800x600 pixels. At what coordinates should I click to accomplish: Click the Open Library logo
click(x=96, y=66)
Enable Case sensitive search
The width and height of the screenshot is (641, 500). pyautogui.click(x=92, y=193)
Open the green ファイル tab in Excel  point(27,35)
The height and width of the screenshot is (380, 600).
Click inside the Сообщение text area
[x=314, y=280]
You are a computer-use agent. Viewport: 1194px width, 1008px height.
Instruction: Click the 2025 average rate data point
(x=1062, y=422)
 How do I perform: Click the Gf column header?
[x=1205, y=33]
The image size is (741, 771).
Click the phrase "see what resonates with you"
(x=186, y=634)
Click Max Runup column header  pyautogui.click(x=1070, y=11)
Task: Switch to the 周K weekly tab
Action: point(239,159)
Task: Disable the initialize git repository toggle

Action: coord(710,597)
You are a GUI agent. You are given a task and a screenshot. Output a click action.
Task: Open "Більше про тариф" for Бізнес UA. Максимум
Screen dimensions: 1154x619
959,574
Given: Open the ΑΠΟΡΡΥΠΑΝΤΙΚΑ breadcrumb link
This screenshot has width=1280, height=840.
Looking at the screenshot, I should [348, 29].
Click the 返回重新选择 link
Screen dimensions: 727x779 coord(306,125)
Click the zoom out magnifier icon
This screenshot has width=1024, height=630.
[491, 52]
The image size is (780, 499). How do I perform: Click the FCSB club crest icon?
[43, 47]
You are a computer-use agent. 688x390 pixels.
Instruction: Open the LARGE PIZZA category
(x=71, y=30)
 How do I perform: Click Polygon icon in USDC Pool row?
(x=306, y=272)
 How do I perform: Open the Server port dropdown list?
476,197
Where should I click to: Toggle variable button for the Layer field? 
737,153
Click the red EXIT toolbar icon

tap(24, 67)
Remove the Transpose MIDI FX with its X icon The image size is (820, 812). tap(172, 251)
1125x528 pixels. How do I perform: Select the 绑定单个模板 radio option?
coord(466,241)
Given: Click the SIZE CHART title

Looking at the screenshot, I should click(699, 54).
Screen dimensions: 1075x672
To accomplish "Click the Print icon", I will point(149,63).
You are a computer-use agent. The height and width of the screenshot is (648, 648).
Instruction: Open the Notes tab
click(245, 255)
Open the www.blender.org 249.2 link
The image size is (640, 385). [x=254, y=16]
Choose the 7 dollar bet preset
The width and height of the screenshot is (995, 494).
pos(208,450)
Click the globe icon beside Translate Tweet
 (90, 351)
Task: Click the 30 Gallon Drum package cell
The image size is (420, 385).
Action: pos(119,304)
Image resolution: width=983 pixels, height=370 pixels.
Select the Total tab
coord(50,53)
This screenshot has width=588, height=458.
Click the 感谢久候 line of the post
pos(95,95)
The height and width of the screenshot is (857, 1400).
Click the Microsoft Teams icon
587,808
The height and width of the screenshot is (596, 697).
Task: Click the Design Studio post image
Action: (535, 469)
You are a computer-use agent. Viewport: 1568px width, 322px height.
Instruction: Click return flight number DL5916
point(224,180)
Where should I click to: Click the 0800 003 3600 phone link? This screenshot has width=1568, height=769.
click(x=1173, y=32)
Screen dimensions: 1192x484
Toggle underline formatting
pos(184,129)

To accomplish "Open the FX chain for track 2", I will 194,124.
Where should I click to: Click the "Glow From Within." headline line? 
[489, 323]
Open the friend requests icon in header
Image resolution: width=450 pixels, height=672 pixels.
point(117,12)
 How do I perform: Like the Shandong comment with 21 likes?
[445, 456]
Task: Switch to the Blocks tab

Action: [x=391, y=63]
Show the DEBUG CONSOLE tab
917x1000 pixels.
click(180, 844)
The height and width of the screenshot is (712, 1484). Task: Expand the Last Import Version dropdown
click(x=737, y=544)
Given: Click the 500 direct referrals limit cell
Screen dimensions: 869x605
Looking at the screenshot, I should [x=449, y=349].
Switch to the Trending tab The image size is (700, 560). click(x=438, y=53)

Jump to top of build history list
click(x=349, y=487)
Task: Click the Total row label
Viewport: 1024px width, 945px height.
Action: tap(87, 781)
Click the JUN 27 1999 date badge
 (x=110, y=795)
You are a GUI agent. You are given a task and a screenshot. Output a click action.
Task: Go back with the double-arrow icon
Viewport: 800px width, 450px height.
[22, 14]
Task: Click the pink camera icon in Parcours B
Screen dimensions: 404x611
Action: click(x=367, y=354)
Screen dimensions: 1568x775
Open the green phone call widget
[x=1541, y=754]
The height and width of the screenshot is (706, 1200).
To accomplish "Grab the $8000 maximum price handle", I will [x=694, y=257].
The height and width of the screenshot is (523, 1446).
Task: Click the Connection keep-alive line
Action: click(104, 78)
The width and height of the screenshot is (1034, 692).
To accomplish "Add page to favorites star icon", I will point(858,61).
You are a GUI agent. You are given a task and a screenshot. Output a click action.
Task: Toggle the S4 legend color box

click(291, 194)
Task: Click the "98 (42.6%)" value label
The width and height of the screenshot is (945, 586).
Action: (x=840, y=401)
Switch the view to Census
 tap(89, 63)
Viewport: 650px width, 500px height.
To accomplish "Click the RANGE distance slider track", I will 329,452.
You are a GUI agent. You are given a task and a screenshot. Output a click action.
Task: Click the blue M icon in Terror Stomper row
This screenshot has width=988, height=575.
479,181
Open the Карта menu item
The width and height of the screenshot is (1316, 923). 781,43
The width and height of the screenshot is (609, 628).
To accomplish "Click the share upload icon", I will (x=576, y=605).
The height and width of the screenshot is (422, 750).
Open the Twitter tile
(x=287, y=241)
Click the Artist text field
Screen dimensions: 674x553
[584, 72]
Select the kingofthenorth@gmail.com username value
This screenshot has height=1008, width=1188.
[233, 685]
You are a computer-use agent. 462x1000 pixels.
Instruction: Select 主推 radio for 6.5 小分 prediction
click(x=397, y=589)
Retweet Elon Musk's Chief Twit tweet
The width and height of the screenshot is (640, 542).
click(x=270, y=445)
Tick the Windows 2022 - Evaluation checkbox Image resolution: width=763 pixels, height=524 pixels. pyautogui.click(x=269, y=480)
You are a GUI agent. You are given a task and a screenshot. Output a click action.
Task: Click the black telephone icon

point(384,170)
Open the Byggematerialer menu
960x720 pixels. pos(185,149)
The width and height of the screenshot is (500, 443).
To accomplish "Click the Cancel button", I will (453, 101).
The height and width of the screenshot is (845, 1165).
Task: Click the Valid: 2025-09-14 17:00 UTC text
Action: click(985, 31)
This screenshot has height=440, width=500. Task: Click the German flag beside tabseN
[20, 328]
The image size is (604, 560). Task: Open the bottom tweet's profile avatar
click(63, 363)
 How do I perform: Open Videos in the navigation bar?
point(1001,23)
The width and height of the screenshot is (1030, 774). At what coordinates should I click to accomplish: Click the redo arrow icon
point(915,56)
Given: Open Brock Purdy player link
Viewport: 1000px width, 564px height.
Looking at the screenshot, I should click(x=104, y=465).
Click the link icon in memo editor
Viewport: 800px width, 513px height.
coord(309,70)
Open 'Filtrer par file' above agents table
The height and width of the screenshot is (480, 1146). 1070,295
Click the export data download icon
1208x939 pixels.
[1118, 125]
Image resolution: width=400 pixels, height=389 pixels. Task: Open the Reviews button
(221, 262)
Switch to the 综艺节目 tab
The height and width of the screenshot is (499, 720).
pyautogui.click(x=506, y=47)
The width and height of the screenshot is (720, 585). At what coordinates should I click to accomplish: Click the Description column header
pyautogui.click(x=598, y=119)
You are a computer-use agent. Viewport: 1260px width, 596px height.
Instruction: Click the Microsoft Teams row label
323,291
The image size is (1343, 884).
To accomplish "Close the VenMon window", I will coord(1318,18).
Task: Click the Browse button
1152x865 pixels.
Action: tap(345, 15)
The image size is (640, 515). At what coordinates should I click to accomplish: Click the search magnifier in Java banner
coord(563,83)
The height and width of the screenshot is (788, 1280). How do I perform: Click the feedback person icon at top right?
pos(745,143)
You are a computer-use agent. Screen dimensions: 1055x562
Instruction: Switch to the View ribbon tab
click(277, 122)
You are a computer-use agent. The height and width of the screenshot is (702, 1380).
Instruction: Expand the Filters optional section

## TASK DIRECTIONS
Across the entries above, how many lines include the word "track"? Give only the number.

## RESULT
2